On Mon, Aug 5, 2013 at 3:03 PM, David Jeske <dav...@gmail.com> wrote:

> In modular systems programming, I can see the validity of escape inference
> for stack/region optimization only if the functions are fully internal or
> this inference is performed as part of the run-time JIT.
>
> However, if we wish no-escape to be a trustable property of a module
> export, it needs to be explicitly committed to by the module author with
> some form of borrowed pointer argument (such as with CLR "ref", or Rust
> "&"). Likewise, a module export has no visibility into the escaping of
> return values, since it's callers are unknown when the module is compiled
> and packaged.
>

That's over-constraining. Even when we can't do escape analysis on
everything, we can still do escape analysis on many temporaries. My take
is: do the analysis conservatively. Take advantage of the information you *
do* have, and make conservative assumptions where you don't have
information.

I agree with you that contracts about escape need to be part of the
interfaces when the code of the procedure isn't available to be analyzed.
Escape annotations become part of the arrow (function) type.

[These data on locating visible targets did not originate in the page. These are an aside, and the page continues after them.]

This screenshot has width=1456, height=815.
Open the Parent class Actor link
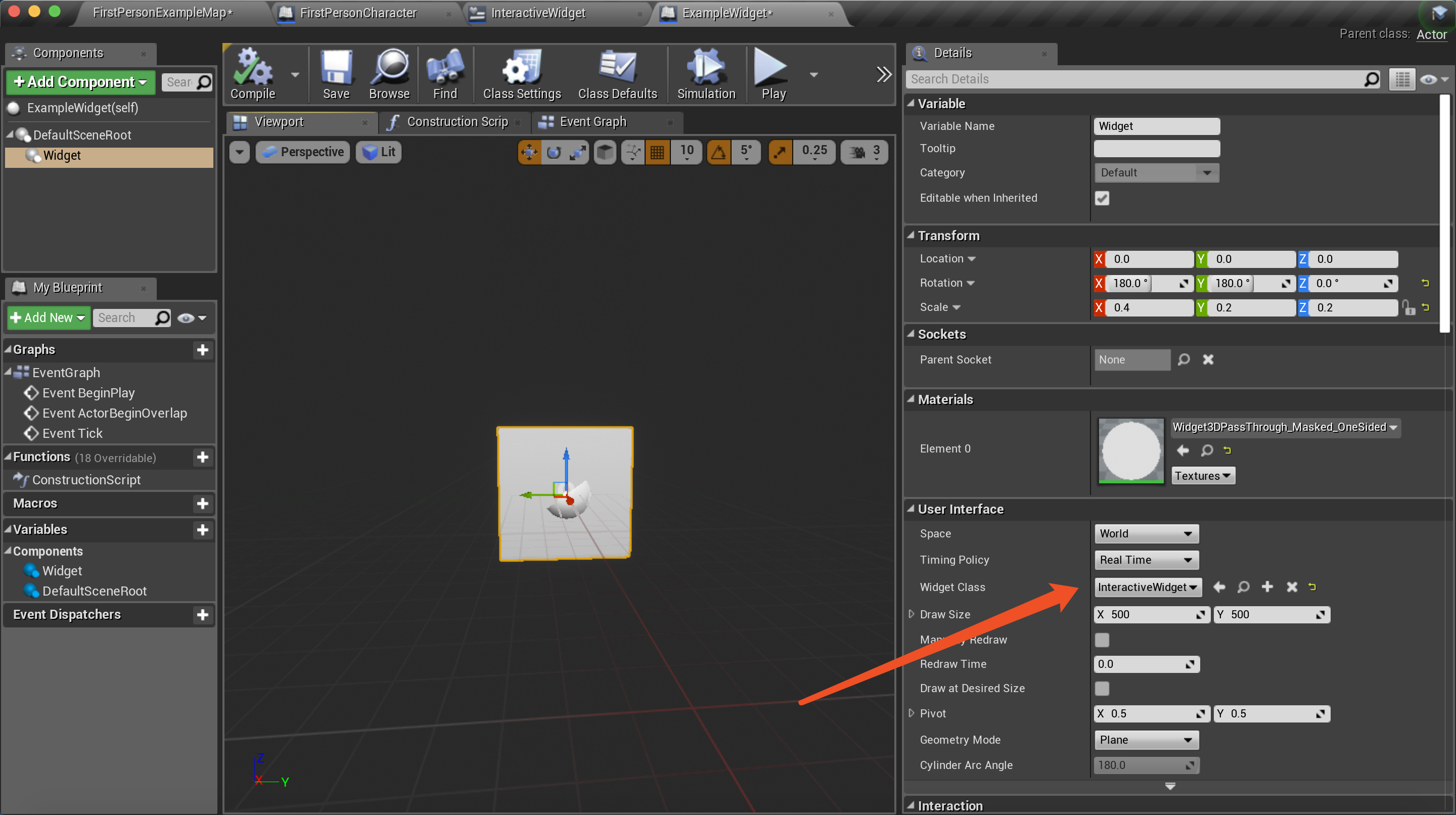click(x=1431, y=34)
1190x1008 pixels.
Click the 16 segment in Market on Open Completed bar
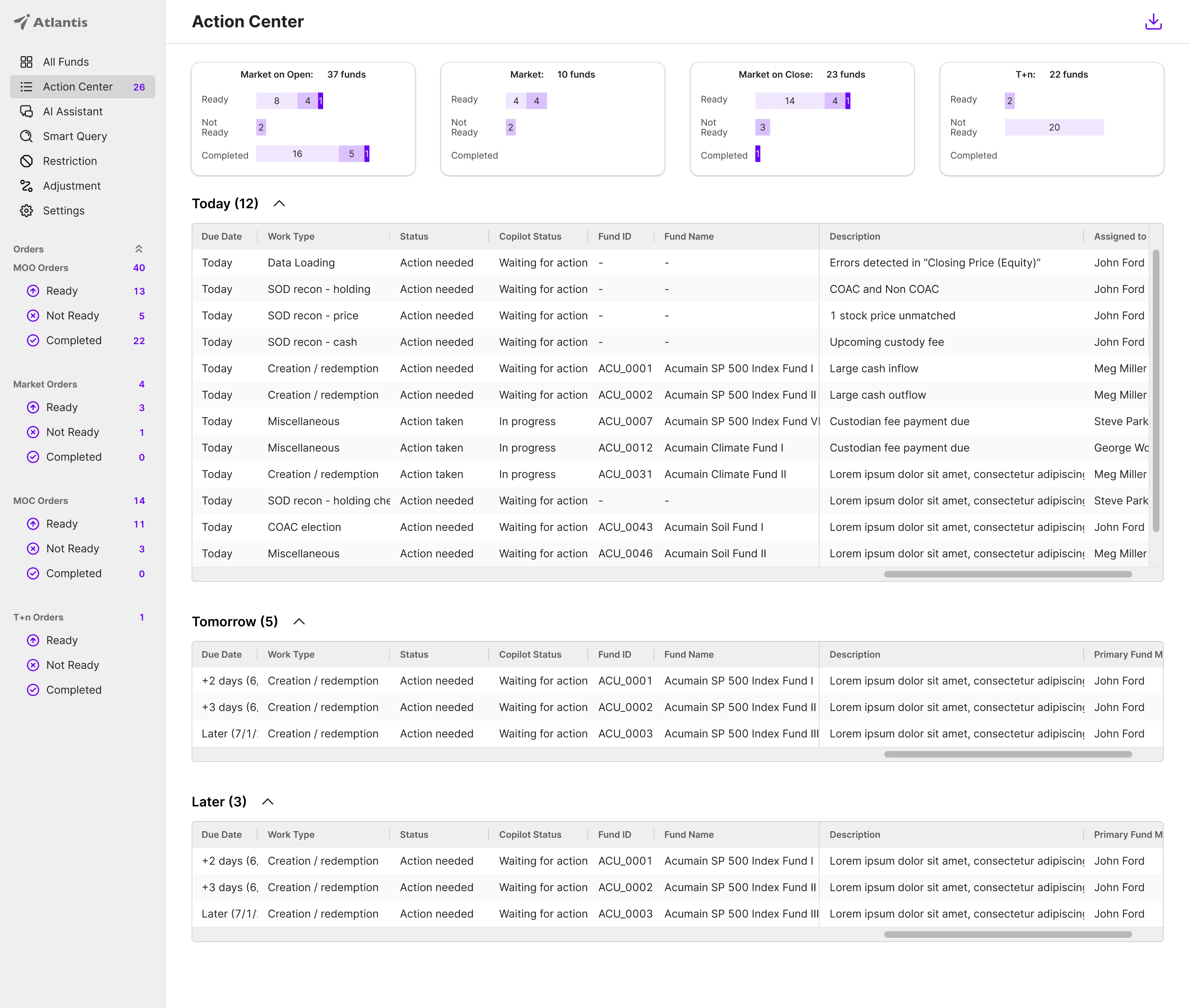point(297,154)
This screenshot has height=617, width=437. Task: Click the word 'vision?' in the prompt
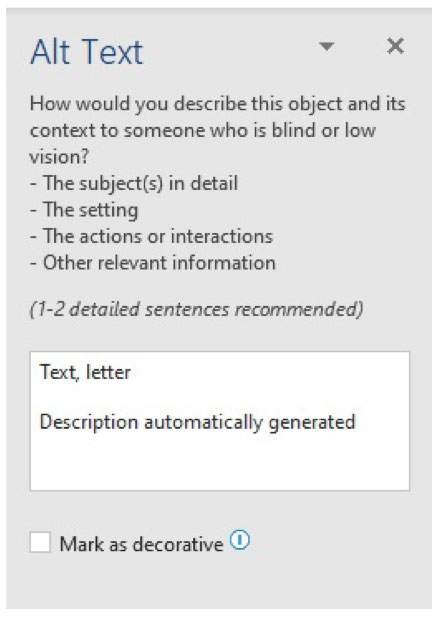click(59, 157)
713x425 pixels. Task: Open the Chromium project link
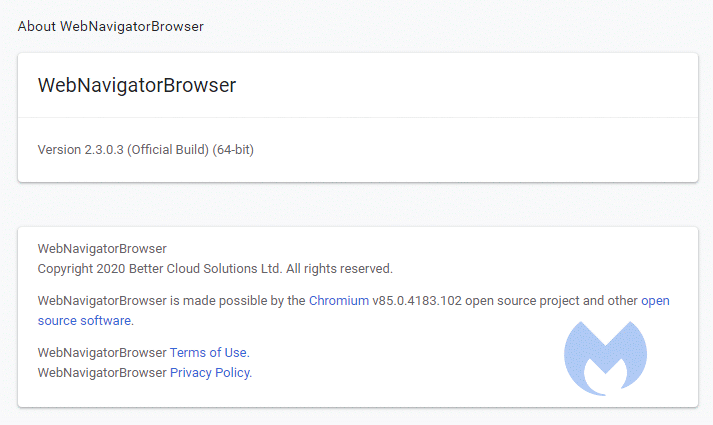click(x=338, y=301)
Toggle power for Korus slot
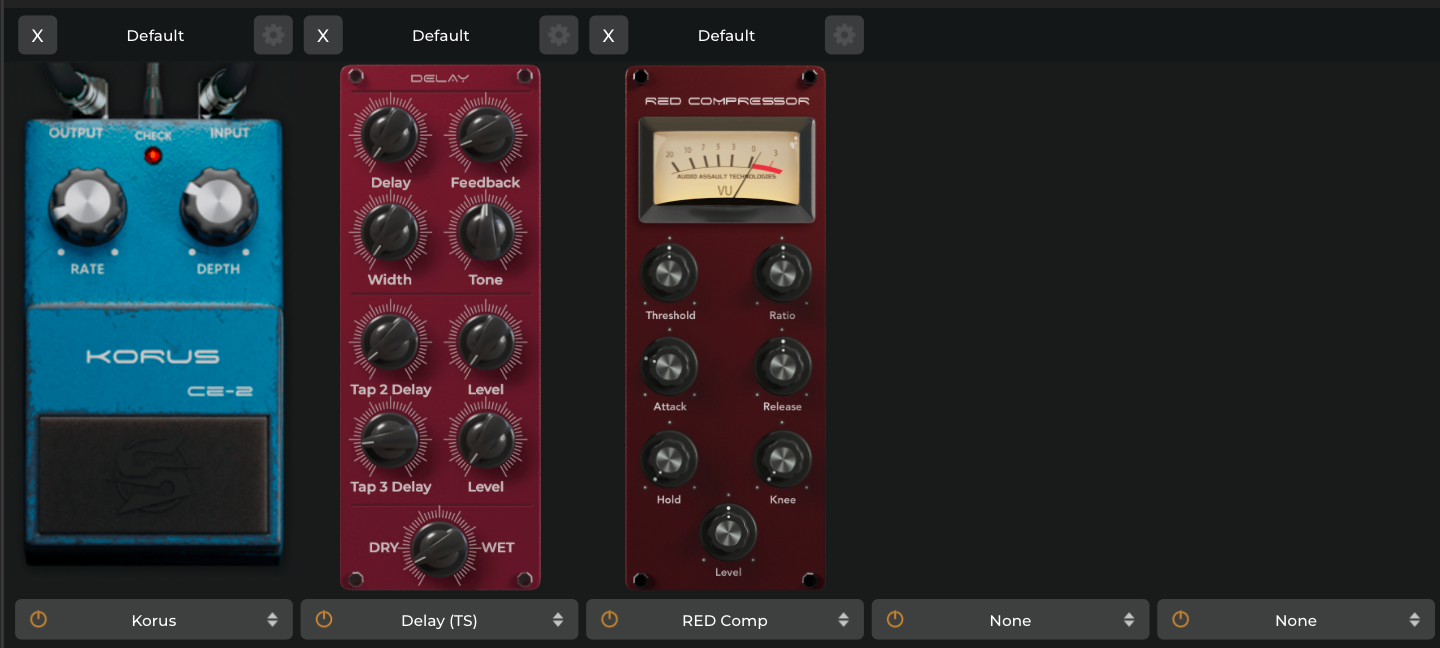The image size is (1440, 648). (x=38, y=620)
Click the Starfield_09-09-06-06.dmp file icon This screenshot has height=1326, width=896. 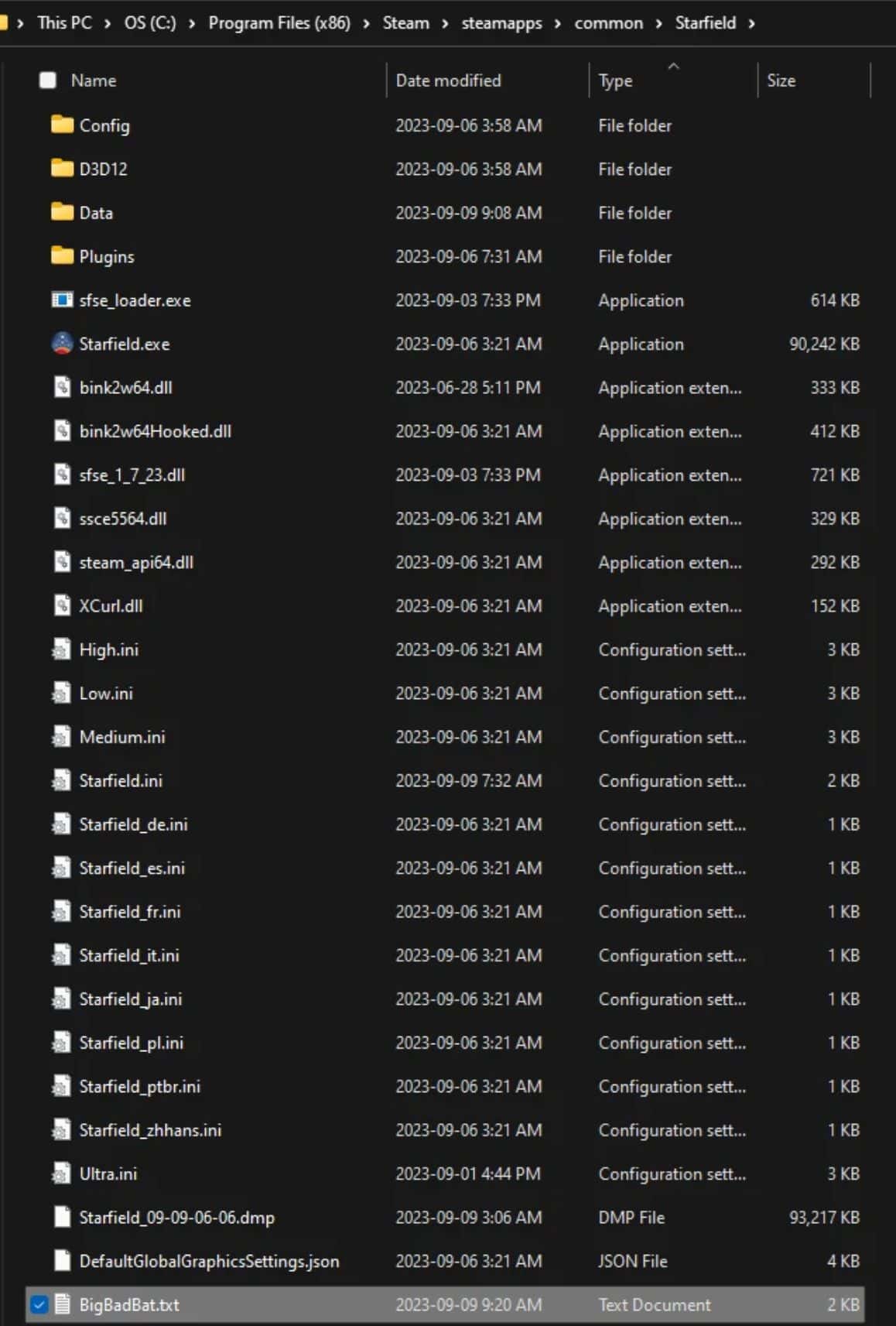(x=62, y=1218)
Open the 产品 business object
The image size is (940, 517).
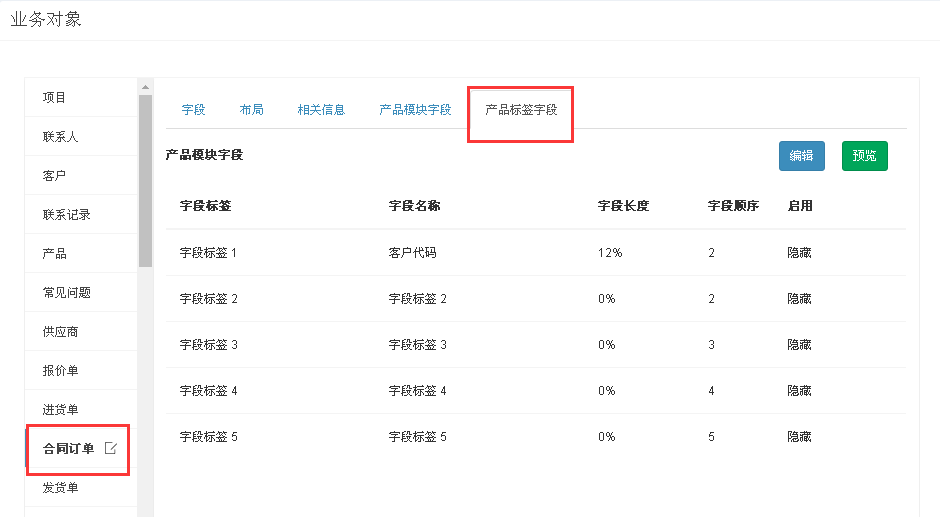pyautogui.click(x=55, y=254)
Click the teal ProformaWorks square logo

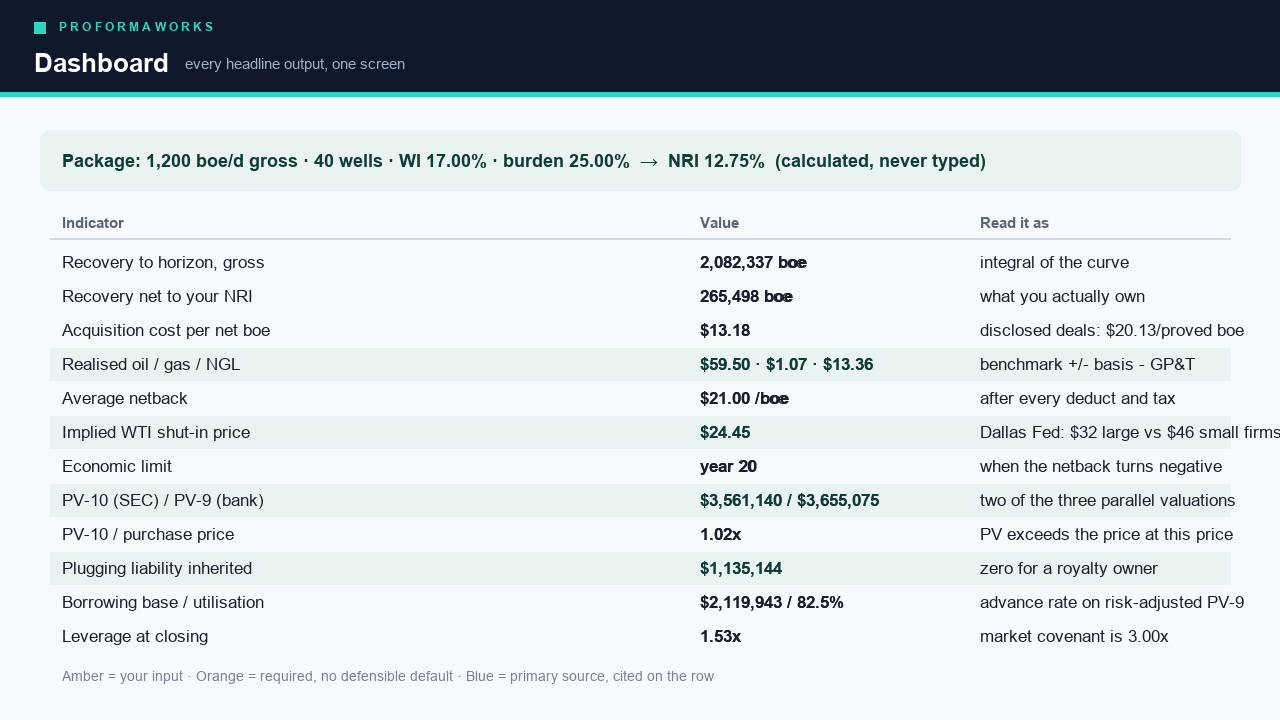tap(40, 28)
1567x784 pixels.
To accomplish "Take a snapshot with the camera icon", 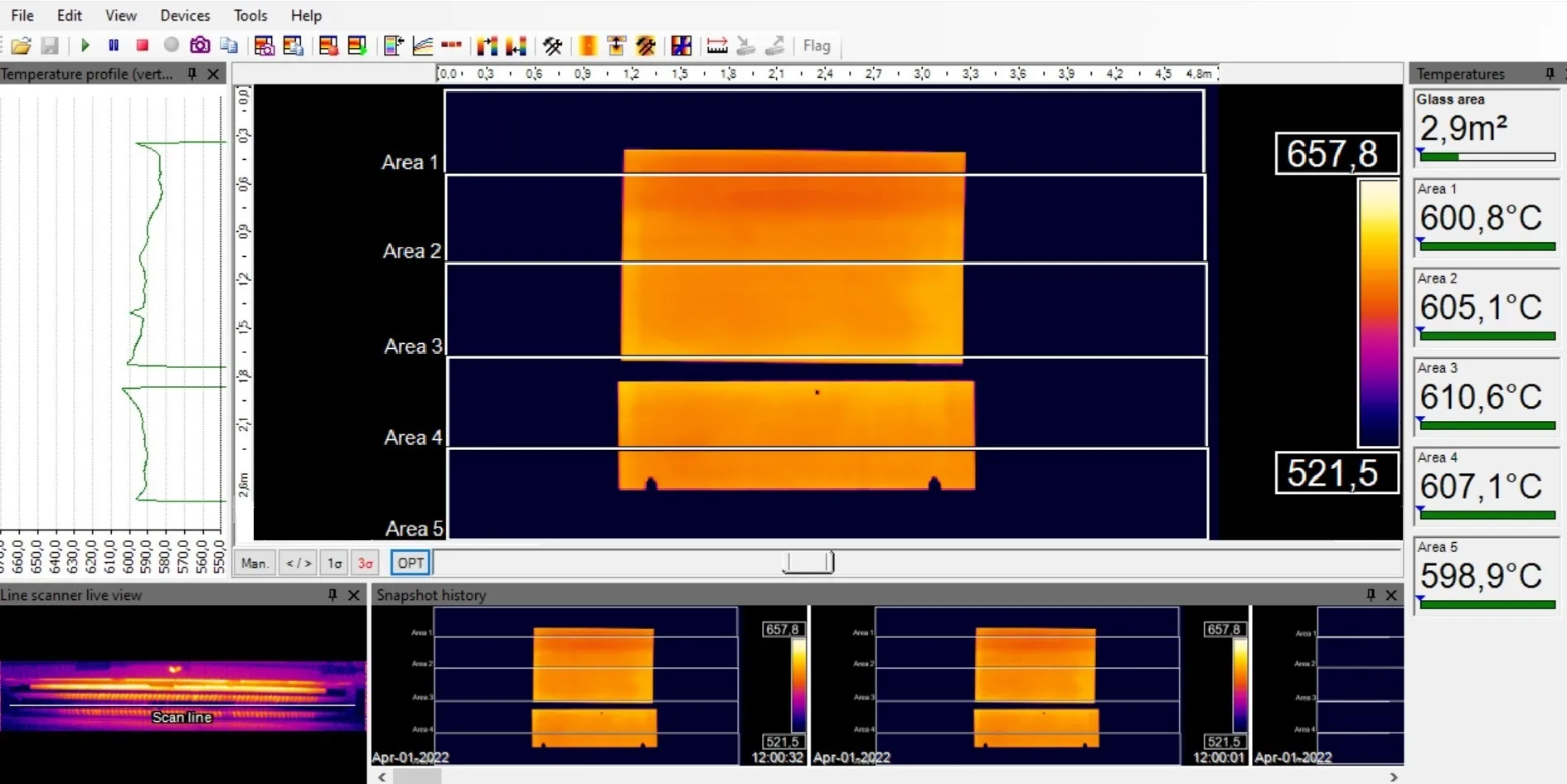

Also, this is why we generally want escape annotations to take a negative
form (e.g. NoGC rather than GC). When escape annotations take a negative
form, they can be dropped. That loses information, but not correctness.


>
> On Mon, Aug 5, 2013 at 6:40 AM, Jonathan S. Shapiro <s...@eros-os.org>wrote:
>
>> What I think you mean to be saying is that there is no way to *explicitly
>> * stack-allocate an unboxed type *in the CLR*. If it were designed to do
>> so, the JIT engine is certainly free to perform the region analysis that is
>> necessary to do what you are describing.
>>
>
> Clarification... In CLR you can stack-allocate an unboxed scalar or struct
> by declaring it as a stack variable. What you can't do is (safely)
> stack-allocate unboxed arrays or dynamically stack-allocate unboxed types.
> This requires unsafe/stackalloc.
>

Yes. Though the JIT subsystem is entitled to make optimizations that you
cannot prescribe at the source level.


>
>
>> Curiously, doing that wouldn't require *any* changes to the GC (except
>> perhaps removing a sanity check), *even* if no borrowed pointer type is
>> introduced.
>>
>
> Isn't CLR "ref" already a borrowed pointer type?
>

It is not. "ref" is merely "pass by reference". It makes no contract about
escape. Three obvious counter examples:

static T escape1(ref T arg) { return arg; }
static void escape2(ref X arg, T t) { arg.t = t }
static void escape2(ref X arg, ref T t) { arg.t = t }

the binding of a by-reference parameter can't change, but that doesn't
really help, because use-occurrences of that argument are implicitly
dereferenced.


> It seems like they could have abstracted "ref" onto local stack variables
> and allowed the following code safely....
>
> struct Bar {}
> ref Bar[] foo = stackalloc Bar[10];
>

This could indeed have been done, and we did exactly this in BitC. There is
an additional requirement, however: ref types may not appear in function
return types or OUT parameter types.


> However, this would quickly push down a Rust-like path, where we'd want
> authors to decide between "ref" and "non-ref" pointer types intelligently.
> Seems complicated.
>

It could, but it turns out that region analysis can transparently infer
nearly all of the cases where this annotation was safe. The main reason to
have it in the language is to make sure that the result of an inference
pass can be expressed within the language.